Things only got worse.
"Everything associated with the NASL smelled of doom, negativism and defeat," said Ray Klivecka, who coached the Cosmos through their final season.
The Cosmos, NASL champions in 1972, '77, '78, '80 and '82, failed to make the playoffs for the first time since 1975. They jumped to the MISL, but the poor outdoor team was even worse indoors, and the club dropped out of the league in February.
With a mediocre team and few marketing funds, the Cosmos' attendance dwindled. Meanwhile, the NASL was trying to recruit teams, and the question on the minds of investors was always: Will the Cosmos be in the league? The NASL couldn't say because the Cosmos had not posted a letter of credit. Finally, in March, the NASL was forced to expel the Cosmos, who then announced their 15-game international schedule.
Without the Cosmos, the NASL didn't have much of a chance. Without a league or the financial resources to market the international schedule sufficiently, neither did the Cosmos.
Was the game the problem? Is indoor soccer, which some purists wince even to call soccer, destined to be the version of the game played in the United States?
Foreman, surely one of the indoor game's chief advocates, maintains the outdoor game has a much larger potential in this country.
"The bulk of interest in this country in outdoor soccer is in participation. As a spectator sport, it's always laid a big fat egg," said Foreman, whose MISL operates 13 teams.

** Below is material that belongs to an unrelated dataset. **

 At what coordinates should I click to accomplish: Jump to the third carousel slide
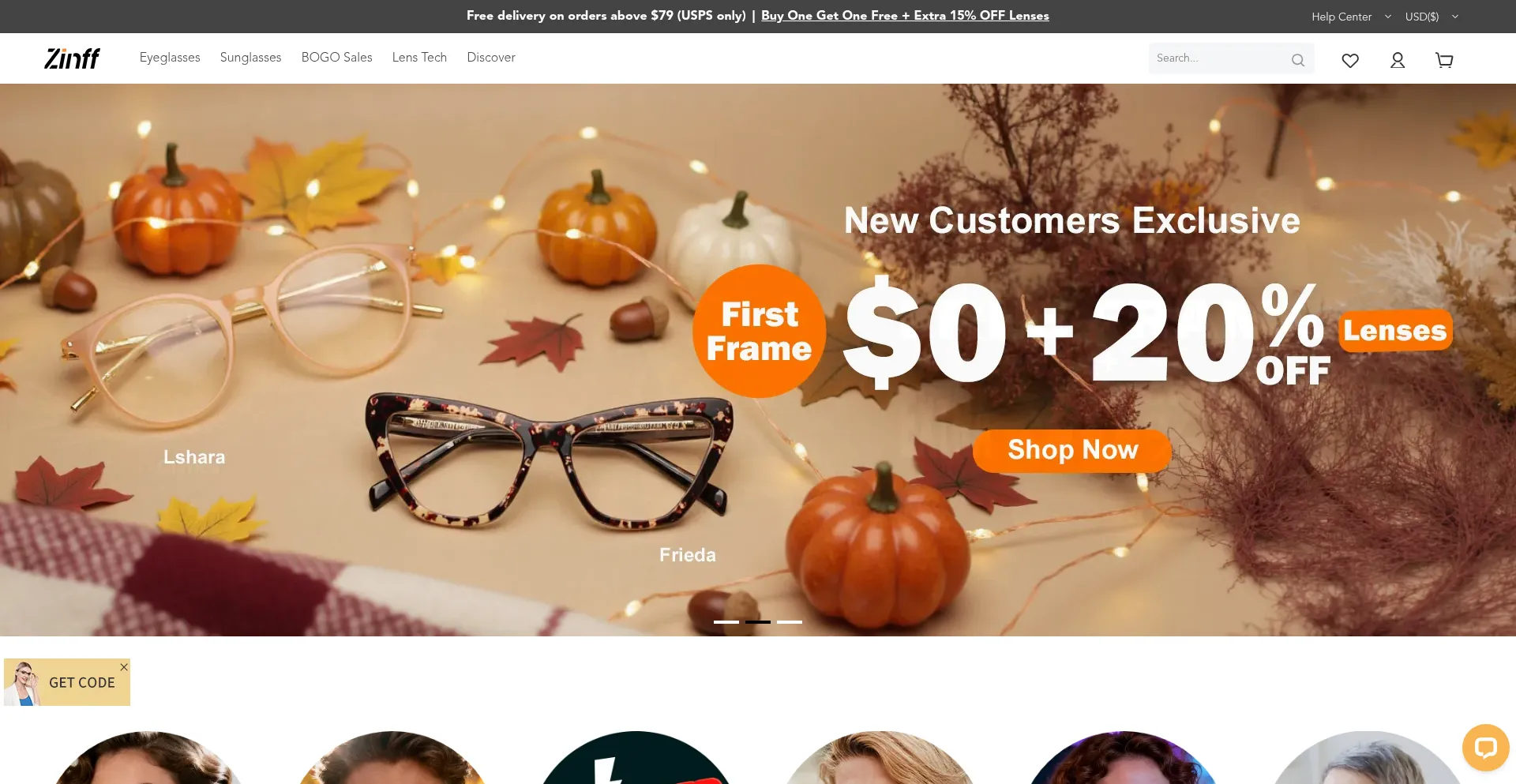point(790,622)
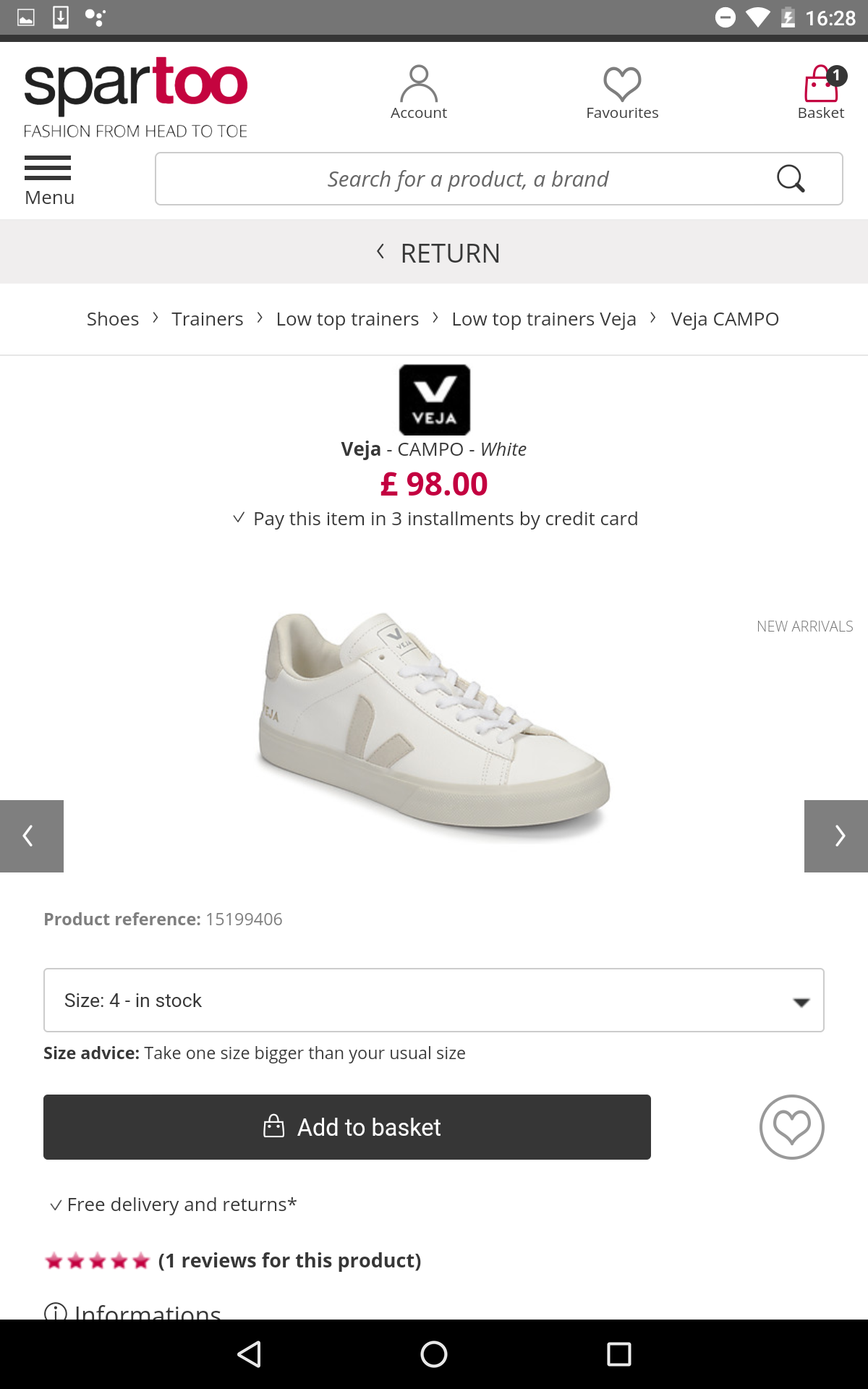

"The outdoor game has always been handled wrong in this country. It should be bigger than the indoor," he said. "But what I did with the MISL is almost exactly opposite of what the NASL did. We've expanded slowly. We only go in when the market is there. For three, four, or five years, it was going so good they couldn't louse it up. In the end, they did."
Toye, Bradley, Klivecka, Foreman and others say there is room in this country for professional outdoor soccer. Toye is involved in seeking to form a new league. And there are teams playing shoestring budget soccer while they wait for a league to arise.
Tampa Bay, San Jose, Football Club Los Angeles, Football Club Seattle, Tulsa, Houston, Dallas and South Florida are playing games against each other, against international teams, whomever they can find. But nearly every day there is a rumor of another failed franchise, another "total reorganization," another office phone that goes unanswered.
"What we've got to do now," Bradley said, "is start again, because before we started at the wrong end."